Your payments include medical benefits and preventive care, not only from doctors and surgeons, but also from dentists, optometrists, and mental health professionals.

Other HSA qualification costs include:

  • Acupuncture

  • Chiropractor

  • Fertility treatments

  • Treatment of alcoholism and drug addiction

  • Smoking cessation programs (but not products)

  • Weight loss programs

  • Glasses and contact lenses

  • Chronic long-term care services and a limited number of premiums for long-term care insurance

  • Abortion

  • Birth control pills

  • Sterilization as a vasectomy

  • Auto expenses such as gas, parking fees, and tolls when used for qualified health care and services

  • Nursing homes

  • Wigs

Ineligible Expenses

Not all medical expenses are qualified. The main things to remember are over-the-counter medicines and future medical bills. Therefore, you cannot make advance payments that will be billed to you later.

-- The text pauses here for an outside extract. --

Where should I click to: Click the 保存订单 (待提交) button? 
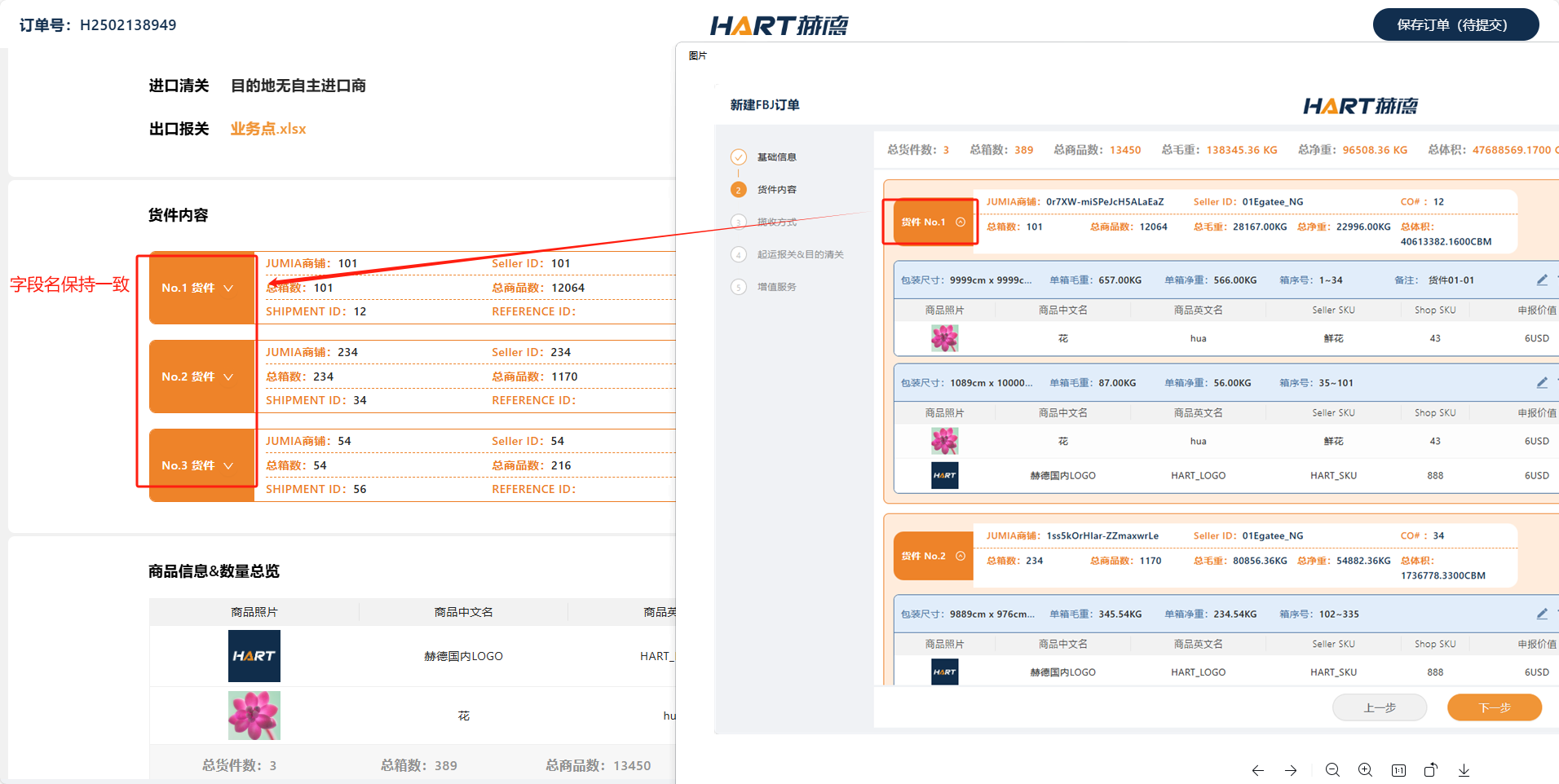point(1455,24)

Typically, your HSA cannot cover anything that promotes your overall wellness, unlike treating a specific condition.

These are some medical expenses that are not covered by the HSA

  • Controlled substances

  • Over-the-counter medications

  • Vitamins and nutritional supplements

  • Gym membership or other gym fees

  • Home help

  • Life insurance premiums

  • Funeral expenses

  • Gum and nicotine patches

  • Teeth whitening


You must have a high deductible health insurance plan (HDHP) to open an HSA account. For 2021, this is a health insurance plan with a minimum deduction of $1,400 for individuals or $2,800 for families.

If you're enrolled in Medicare, have someone else's health insurance, or if someone claims they're a dependent on a tax return, you're not eligible for an HSA. Your doctor will tell you if your plan qualifies for an HSA. Otherwise, you can open one yourself. Health insurance accounts can have a maintenance fee, whether you have one with your health insurance company or create one.


With an HSA, others can contribute to your account. This means that employers, family members, and others can fund your account too.

You can also transfer money from an IRA to your HSA with a single transfer. Just make sure you stay within the contribution limits set by the IRS.

The following contribution limits apply to the HSA for 2020:


Individuals $ 3,550

Families $ 7,100

Age 55 and older $1,000 catch-up contributions

Catch-up contributions are additional contributions that you can make beyond normal limits.

The end of contributions for HSAs begins when you enroll in Medicare (usually 65). From that point on, you will no longer be able to fund the account.


Treatments such as massage and acupuncture are often used as supplemental treatments alongside more conventional treatments for conditions such as pain management. For these types of treatments however, your doctor will need to provide you with a letter of medical necessity (LMN). This letter should state the actual diagnosis and how the specified treatment can help treat the problem. For specific qualified expenses and information on the requirements of a letter of medical necessity, you should contact a tax professional.